If something is bothering me, I have a tendency to let it slide for a while. Part of this is conflict avoidance, it's true, but part of it is that most of the time I'm legitimately chill and am willing to put up with a lot if I figure that it's going to be a short-term thing. The problem is that I let things go for a long time without saying anything, and then once I hit a particular threshold, I explode. Where normally I don't want to say anything because I don't want to upset things, or because I worry about what the other person will think, or because I can't figure out how to phrase my request properly, once I cross that threshold none of that matters.

The main example that springs to mind is cleanliness. I tend to prefer things almost completely spotless and the floor with no clutter on it at all, whereas [personal profile] schoolpsychnerd doesn't mind a backpack dropped by the door or a few pieces of clothing laid out for the week. What used to happen is that I let things go for a while, quietly getting more and more annoyed every time I saw a cardigan left on a chair or a piece of mail on the table, until I went into a cleaning frenzy and scoured the entirely living space with bleach and soap. The first time [personal profile] schoolpsychnerd went to a grad school conference, I spent three hours cleaning the entire apartment. And this was our first post-Japan apartment, when it was three rooms, one of which was the bathroom.

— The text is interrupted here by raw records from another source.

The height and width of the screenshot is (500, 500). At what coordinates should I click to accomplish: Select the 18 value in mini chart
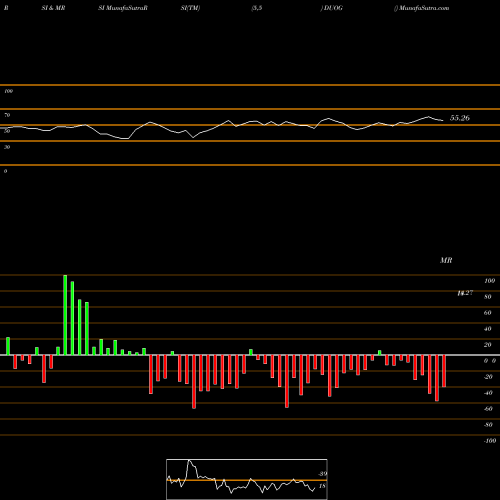click(322, 486)
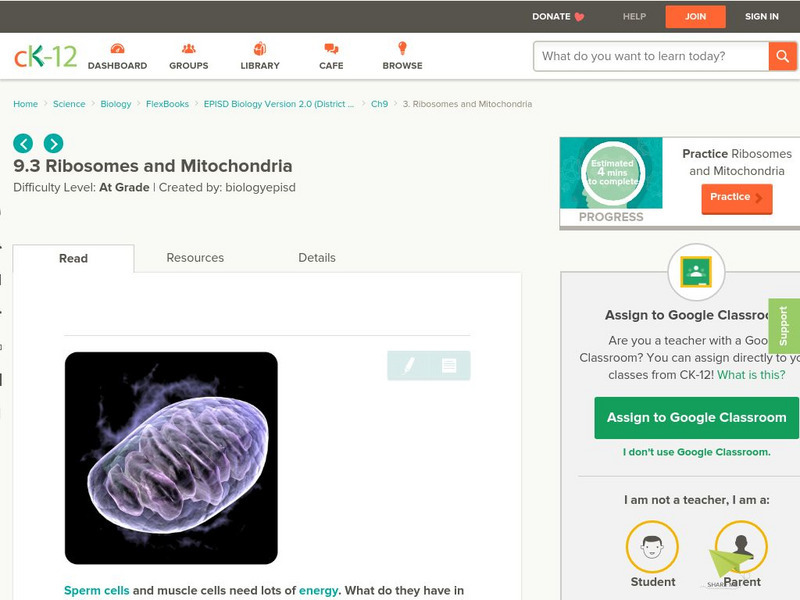Go to previous lesson arrow
Image resolution: width=800 pixels, height=600 pixels.
tap(23, 143)
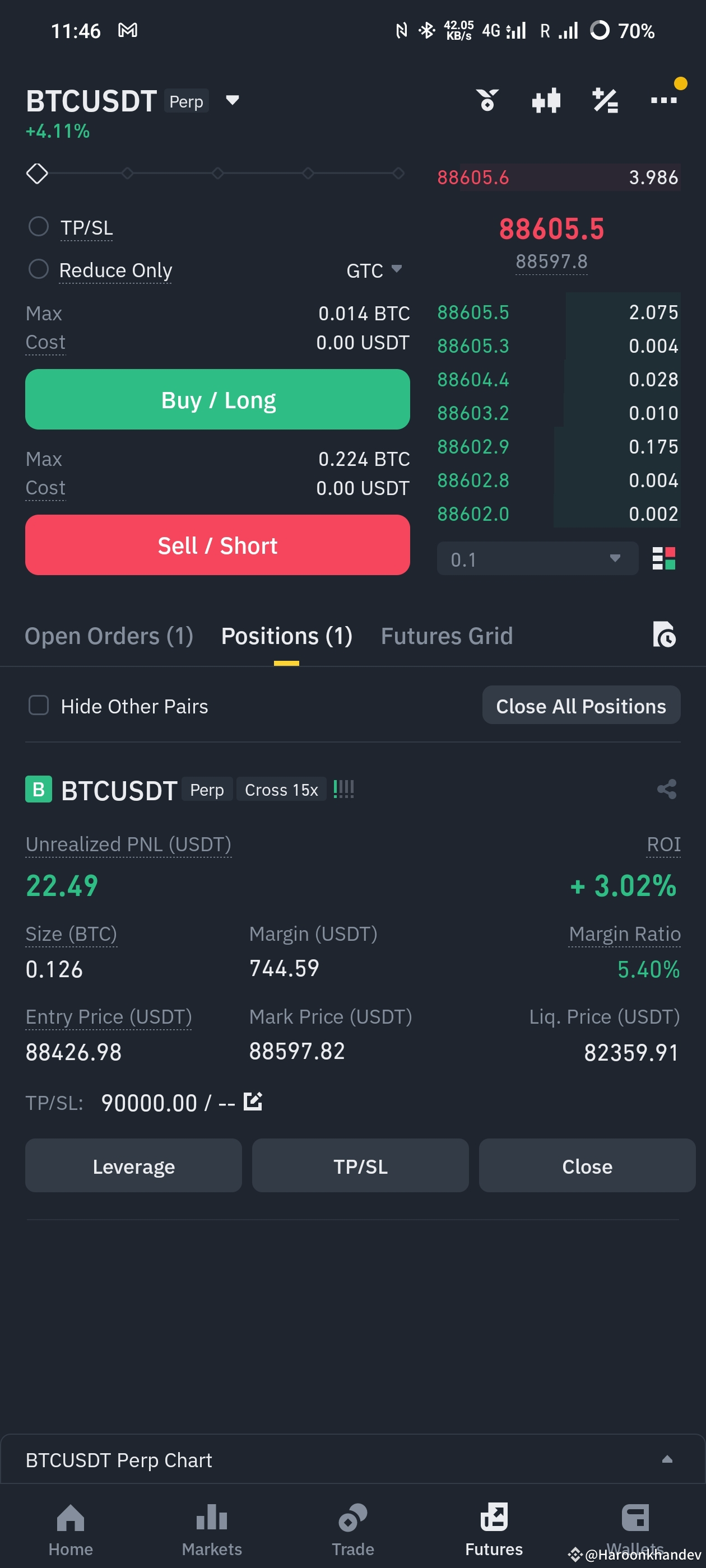Image resolution: width=706 pixels, height=1568 pixels.
Task: Open the 0.1 price grouping dropdown
Action: (x=537, y=559)
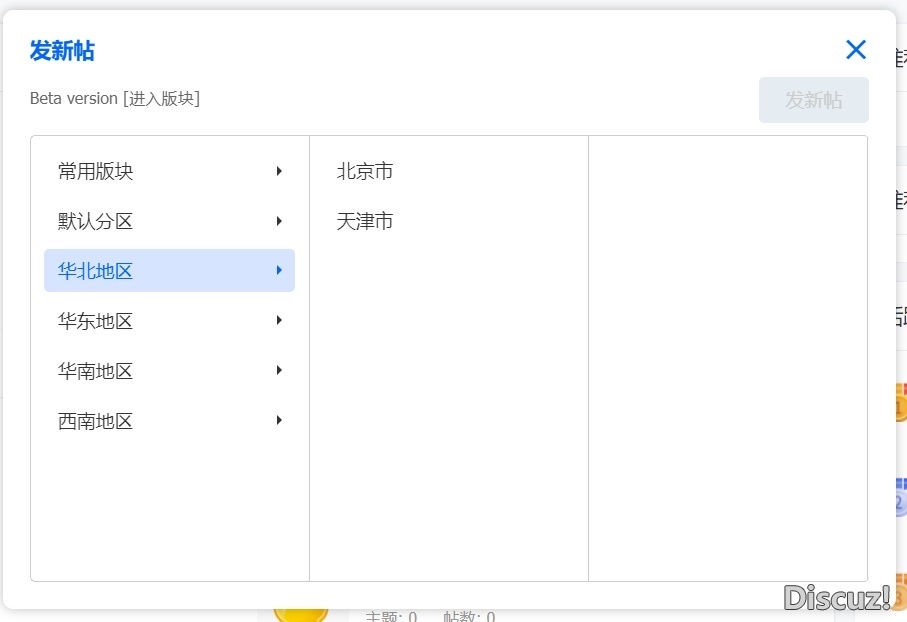This screenshot has width=907, height=622.
Task: Expand the 默认分区 chevron arrow
Action: 279,221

I have gotten better about it since then. I'm more careful to bring up when something is bothering me earlier in a way that doesn't lead to everything seeming okay until it's suddenly, overwhelmingly wrong. But one thing I've noticed over the years is that when I get into the annoyed side of the cycle, I don't actually feel anxious. If I'm pissed off at a company because of something I think they did wrong, I can actually pick up the phone and call them to complain, and yet I dreaded making restaurant reservations until I got an app that let me do it without any human interaction. Somehow, I need to find a way to synthesize those two attitudes into a Voltron of healthy response to my circumstances. I'm working on that.